Senada dengan Ketua Umum PB IDI, Keluarga Almarhumah dr Mawartih berharap kasus kehilangan tenaga kesehatan seperti jangan lagi terjadi. 

Keluarga sangat mengharapkan agar pejuang-pejuang kesehatan yang bersedia mengabdi di daerah terluar, perbatasan, terpencil dan daerah konflik benar-benar mendapat kepastian dan perlindungan keselamatan dalam tugas, dan jaminan itu wajib ada dari Pemerintah Pusat dan Pemerintah Daerah. 
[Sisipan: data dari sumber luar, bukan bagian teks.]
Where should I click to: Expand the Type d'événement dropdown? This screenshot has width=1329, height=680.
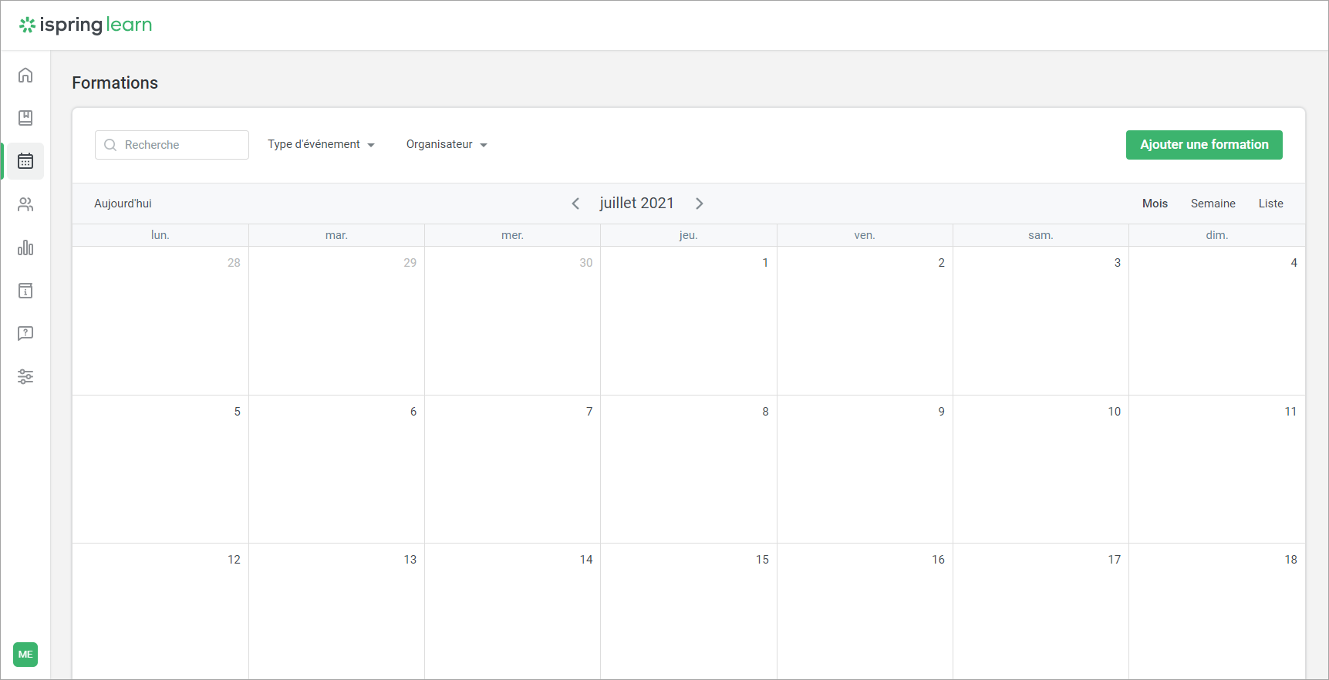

PB IDI akan terus mengawal agar kasus meninggalnya Dr Mawartih ini diusut tuntas. PB IDI juga menyampaikan apresiasi yang tinggi untuk IDI Cabang Nabire yang sigap segera kejadian diketahui terus melakukan berkoordinasi dengan RSUD Nabire, Pemerintah Daerah (Pemda) Nabire, juga kerjasama yang baik antar Polda Papua dan Sulawesi Selatan serta BiddokKes (Bidang Kedokteran Dan Kesehatan) Polda Sulawesi Selatan sehingga rangkaian pemeriksaan dan autopsi berjalan lancar. 

PB IDI dan segenap anggota IDI menyampaikan duka cita mendalam untuk keluarga almarhumah, dan berharap kejadian ini tidak terulang lagi. 

Sebelumnya, penggunaan pita hitam pernah juga dihimbau pada tahun 2013 sebagai bentuk dukungan terhadap Dokter Ayu di Manado yang mengalami kriminalisasi, juga saat meninggalnya dr Soeko dalam kerusuhan Wamena pada tahun 2019, serta dalam perayaan HUT Kemerdekaan RI ke-76 pada tahun 2021 sebagai tanda duka cita atas tingginya kematian tenaga kesehatan dalam penanganan.